Un declino senza più limiti.
I veri problemi legati all’iniziativa in realtà sono due, uno puramente partitico e uno, molto più grave, di natura collettiva. Quanto al primo, è evidente che una lista del genere rappresenterebbe un mezzo dissanguamento per alcuni partiti esistenti, PD in primis, così come tutta la galassia della sinistra, che sul voto identitario LGBT, oltre che a quello femminista, ha sempre puntato molto. Zan e le sue iniziative, infatti, altro non sono che un pegno pagato alla lobby che ha sostenuto e sostiene il Partito Democratico, ed è probabile che la nascita del partito di Marrazzo stia irritando non poco la segreteria democratica. Dopo tanti sforzi, tante bufale diffuse a mezzo stampa, tante lotte furibonde delle e dei portavoce degli interessi queer, ora il mondo gay ringrazia proponendosi in modo autonomo nell’agone elettorale. Un vero tradimento che creerà non pochi grattacapi a Zingaretti e alla sua compagnia. Marrazzo dice di puntare al 15% (nientemeno) e nel caso saranno tutti consensi strappati all’area progressista, cui non resta che sperare che valga per il mondo omosessuale quello che è sempre valso per il mondo femminista: i partiti identitari di quel genere non vengono votati nemmeno da quelli che dicono di voler rappresentare.

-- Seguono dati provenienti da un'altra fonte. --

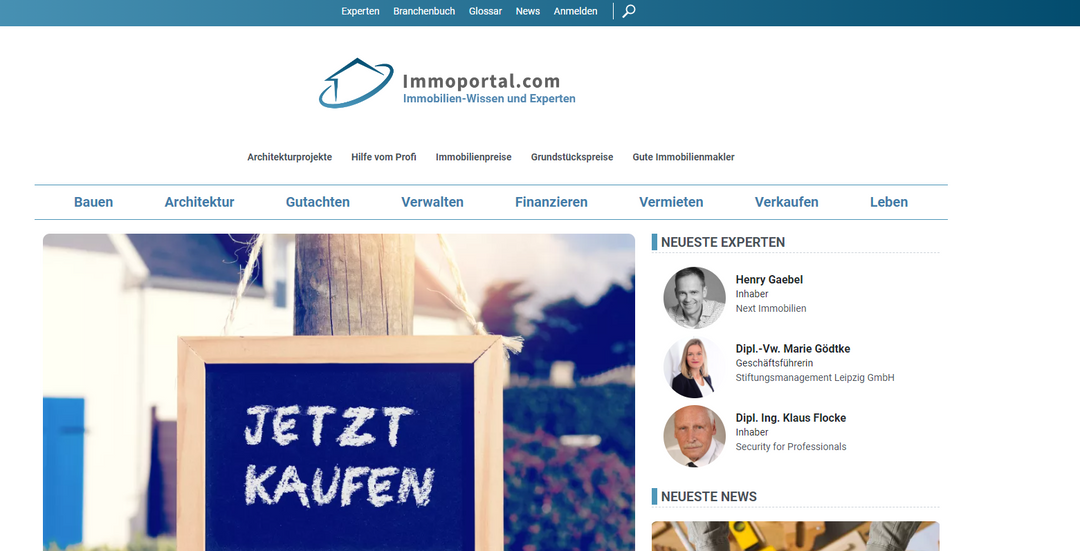1080x551 pixels.
Task: Open the Architektur menu category
Action: pyautogui.click(x=199, y=202)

Il secondo problema però è molto più grave. Ipotizziamo per un momento che quella iattura assoluta che è il DDL Zan passi anche al Senato e divenga legge dello Stato. Da quel momento in poi tutta la vaghezza dei suoi contenuti potrebbe abbattersi nel mondo della politica, con la presenza di un partito dichiaratamente LGBT+. Ci si potrebbero costruire scenette da sbellicarsi a immaginare i dibattiti politici tra gli esponenti del partito di Marrazzo e gli altri, tutti muti e trattenuti per timore di dire qualcosa di censurabile a norma di legge. Ma c’è davvero poco da ridere: si rischia concretamente di avere una legge campata in aria, che non descrive concretamente alcun reato (quindi qualunque cosa non piaccia alla presunta “vittima”), messa a proteggere una categoria specifica che poi si fa il proprio partito politico. Ogni critica potrebbe essere oggetto di querela, ogni rilievo potrebbe innescare un procedimento, capitasse per errore di dare del “lui” al candidato trans si rischierebbe la galera. In questo scenario tutti gli aspetti antiliberali del DDL Zan si sublimerebbero in un campo strategico, qual è quello politico, e si avrebbe la realizzazione piana e chiara di un regime. L’iniziativa di Marrazzo va quindi presa con estrema serietà e monitorata. E sarà il caso di cominciare a pensare a qualcosa di serio e concreto per fermare un declino che, astuzia dopo astuzia da parte di femministe e queer, sembra non avere più limiti.